- **Dataset rows**
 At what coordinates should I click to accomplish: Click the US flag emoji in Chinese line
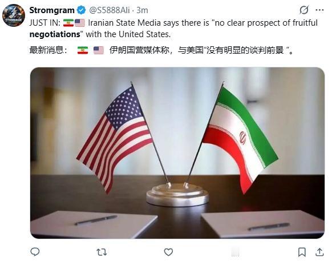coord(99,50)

---

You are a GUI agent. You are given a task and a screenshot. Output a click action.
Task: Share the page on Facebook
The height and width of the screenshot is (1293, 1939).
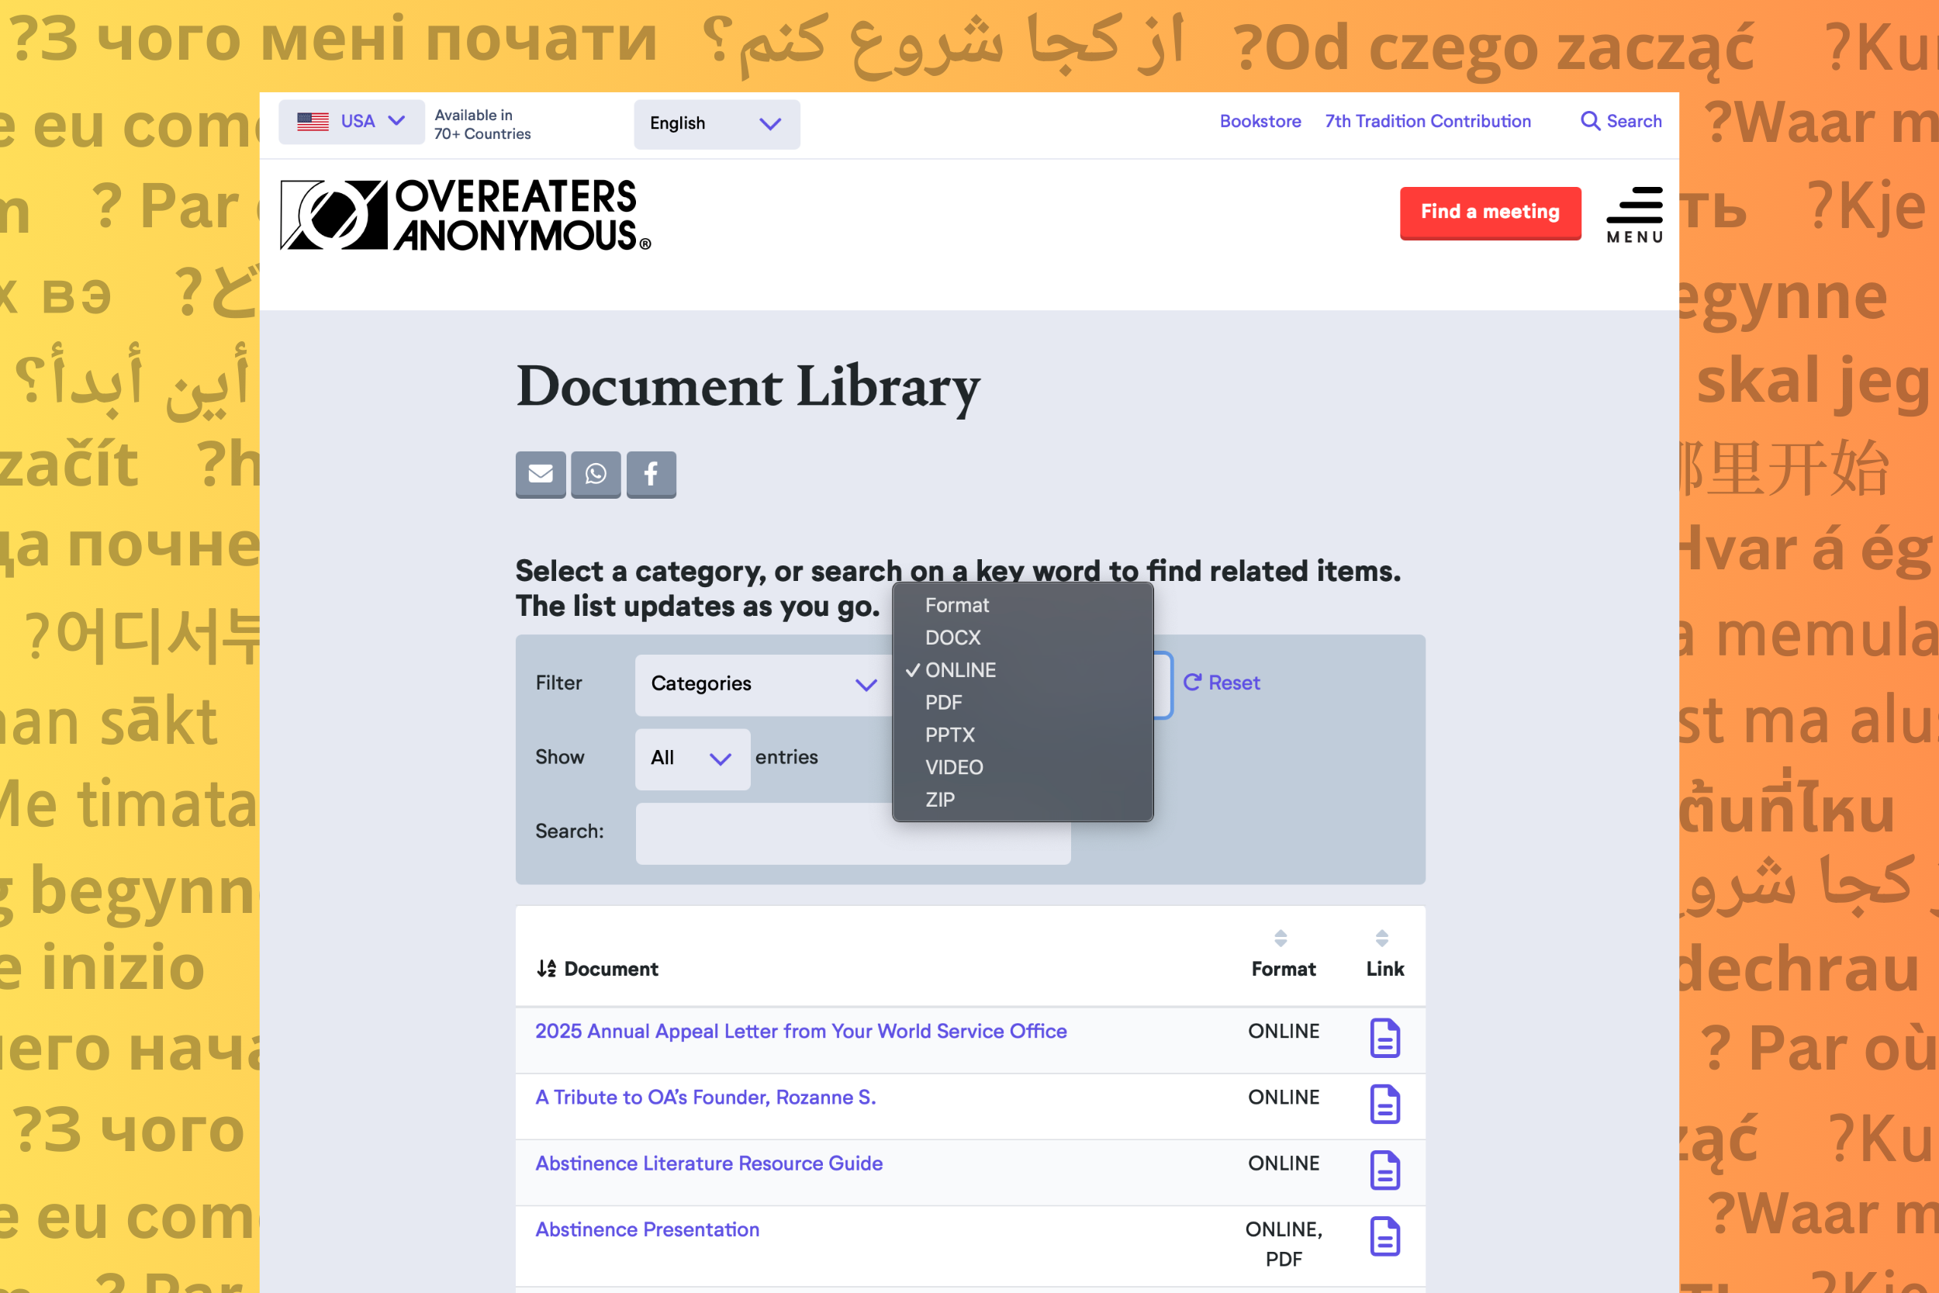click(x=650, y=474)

==

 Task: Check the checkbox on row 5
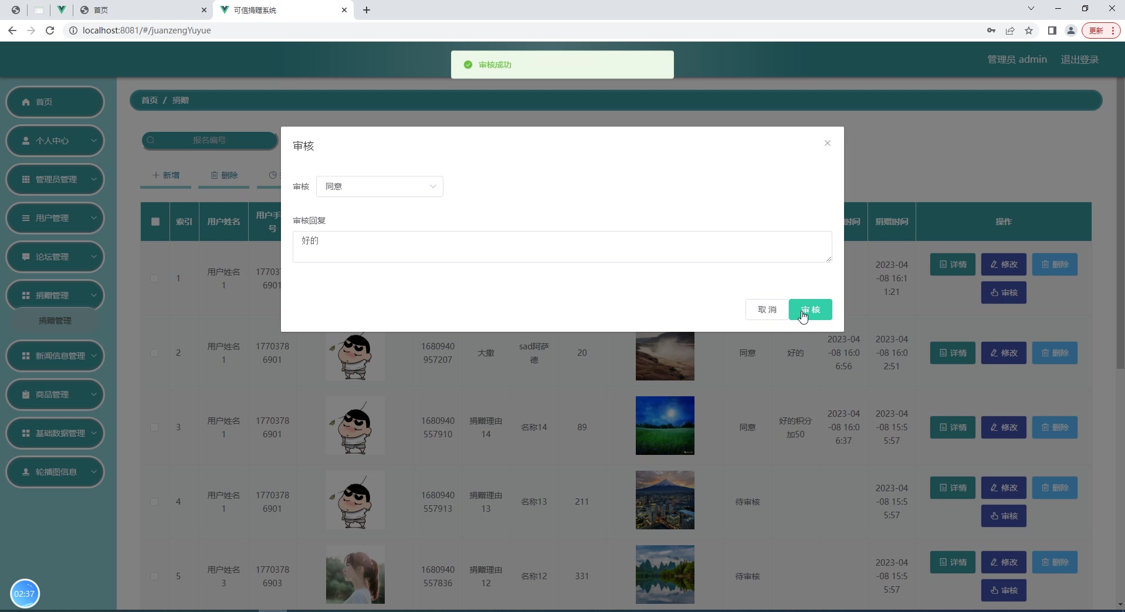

- **Exercise**
Give the stretch from the line containing "At what coordinates" through the line containing "coord(99,50)" as a numbered list, skipping blank lines. Leave the pictures out of your answer.

- **Full answer**
1.  At what coordinates should I click to accomplish: Click the US flag emoji in Chinese line
2. coord(99,50)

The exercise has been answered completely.